### L'énoncé
Veuillez poursuivre le texte d'Alain Houpert sur les résultats du premier tour des législatives, en reprenant juste après sa dernière phrase.

== Texte source ==

Alain Houpert : « toutes les tendances doivent pouvoir être représentées au sein de nos institutions »

Ce soir les résultats du 1er tour des élections législatives nous font entrevoir un avenir bien sombre pour notre pays : ce qui se profile en effet, c’est une Assemblée nationale de députés totalement inexpérimentés qui ont fait allégeance à Emmanuel Macron ; une Assemblée qui ne sera pas force de proposition, mais une simple chambre d’enregistrement des desiderata du gouvernement composé lui aussi rappelons-le, d’un bon nombre de ministres sans aucune expérience politique. Ce qui se profile, c’est un chèque en blanc fait au Président de la République. Avec en embuscade, les extrêmes du Front National, comme un mauvais remake des récentes élections présidentielles.

La faute à qui ? Aux partis traditionnels, PS et LR en tête qui n’ont pas su ou pas voulu se renouveler alors que nos concitoyens montraient élection après élection leur désaffection. Ces grands partis qui tel Icare se brûlant les ailes se sont approchés toujours plus près du pouvoir, se sont éloignés toujours un peu plus des Français sans en entendre les avertissements et la détresse et qui, aujourd’hui, s’écroulent. Ils se sont crus intouchables ; les voici à terre. Il faudra d’urgence réfléchir à cette nouvelle donne politique et reconquérir, par un travail sur le terrain, la confiance que nos concitoyens ont ce soir presqu’intégralement dévolue au parti d’Emmanuel Macron.

===
== Extrait de données ==

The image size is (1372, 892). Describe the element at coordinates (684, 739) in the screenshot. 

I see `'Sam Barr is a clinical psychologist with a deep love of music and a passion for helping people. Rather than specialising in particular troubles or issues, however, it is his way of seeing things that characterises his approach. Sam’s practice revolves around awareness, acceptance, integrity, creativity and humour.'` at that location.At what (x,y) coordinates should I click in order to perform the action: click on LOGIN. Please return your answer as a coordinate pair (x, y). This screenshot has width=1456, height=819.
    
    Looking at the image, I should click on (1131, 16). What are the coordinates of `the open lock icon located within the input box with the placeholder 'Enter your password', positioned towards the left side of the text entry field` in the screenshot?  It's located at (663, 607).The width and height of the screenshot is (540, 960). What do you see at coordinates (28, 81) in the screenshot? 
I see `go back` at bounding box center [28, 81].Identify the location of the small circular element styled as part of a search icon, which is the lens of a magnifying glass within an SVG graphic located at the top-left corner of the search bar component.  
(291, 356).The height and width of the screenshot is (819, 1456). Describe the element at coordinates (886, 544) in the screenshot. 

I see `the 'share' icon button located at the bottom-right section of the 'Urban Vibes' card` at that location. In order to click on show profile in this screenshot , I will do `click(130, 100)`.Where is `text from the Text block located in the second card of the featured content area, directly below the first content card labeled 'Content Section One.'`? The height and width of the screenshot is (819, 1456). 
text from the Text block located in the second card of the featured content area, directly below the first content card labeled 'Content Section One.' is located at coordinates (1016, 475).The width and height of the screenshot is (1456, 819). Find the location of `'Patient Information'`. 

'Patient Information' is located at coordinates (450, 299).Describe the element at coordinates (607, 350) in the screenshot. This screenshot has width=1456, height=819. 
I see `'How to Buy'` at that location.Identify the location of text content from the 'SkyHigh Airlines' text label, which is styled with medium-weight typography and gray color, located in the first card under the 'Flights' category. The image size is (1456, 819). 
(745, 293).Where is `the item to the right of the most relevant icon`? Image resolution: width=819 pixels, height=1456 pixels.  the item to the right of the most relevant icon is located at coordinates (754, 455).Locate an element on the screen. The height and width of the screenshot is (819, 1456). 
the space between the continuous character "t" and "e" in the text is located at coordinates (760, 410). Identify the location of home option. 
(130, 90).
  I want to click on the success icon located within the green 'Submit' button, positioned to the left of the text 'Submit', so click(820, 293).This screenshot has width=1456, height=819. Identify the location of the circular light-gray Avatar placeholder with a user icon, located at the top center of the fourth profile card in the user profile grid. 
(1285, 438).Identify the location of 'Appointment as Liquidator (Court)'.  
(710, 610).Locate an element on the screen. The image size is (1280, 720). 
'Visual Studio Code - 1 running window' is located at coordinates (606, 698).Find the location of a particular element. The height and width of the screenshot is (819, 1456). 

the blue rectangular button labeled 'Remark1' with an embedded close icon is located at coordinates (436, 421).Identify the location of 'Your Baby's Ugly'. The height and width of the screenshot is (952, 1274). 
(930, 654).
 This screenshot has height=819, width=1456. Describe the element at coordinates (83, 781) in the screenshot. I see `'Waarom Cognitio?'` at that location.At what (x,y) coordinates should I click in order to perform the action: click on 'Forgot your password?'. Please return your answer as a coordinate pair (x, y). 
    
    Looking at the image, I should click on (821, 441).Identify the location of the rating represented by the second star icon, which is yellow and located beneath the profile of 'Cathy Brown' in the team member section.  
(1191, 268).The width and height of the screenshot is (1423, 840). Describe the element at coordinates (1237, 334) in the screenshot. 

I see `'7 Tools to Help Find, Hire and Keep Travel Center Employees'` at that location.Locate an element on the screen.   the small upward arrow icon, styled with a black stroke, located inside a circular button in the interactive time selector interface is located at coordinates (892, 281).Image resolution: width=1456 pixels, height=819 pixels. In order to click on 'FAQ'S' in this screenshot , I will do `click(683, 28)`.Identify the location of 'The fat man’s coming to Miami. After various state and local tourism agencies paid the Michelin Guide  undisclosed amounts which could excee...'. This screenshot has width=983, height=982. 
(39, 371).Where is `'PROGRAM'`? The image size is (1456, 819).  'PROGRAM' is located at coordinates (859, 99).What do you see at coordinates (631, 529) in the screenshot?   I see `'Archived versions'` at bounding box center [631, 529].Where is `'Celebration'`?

===

### Corrigé
En tant que parlementaire, je souhaite que mon pays reste soudé, fort, face aux menaces de toutes sortes : ce soir, il reste donc à souhaiter que le raz-de-marée REM ne se transforme pas en un tsunami mais soit au contraire le prélude d’un renouveau, celui de la réflexion et d’une reconstruction des partis car toutes les tendances doivent pouvoir être représentées au sein de nos institutions. Il en va de l’essence de notre démocratie.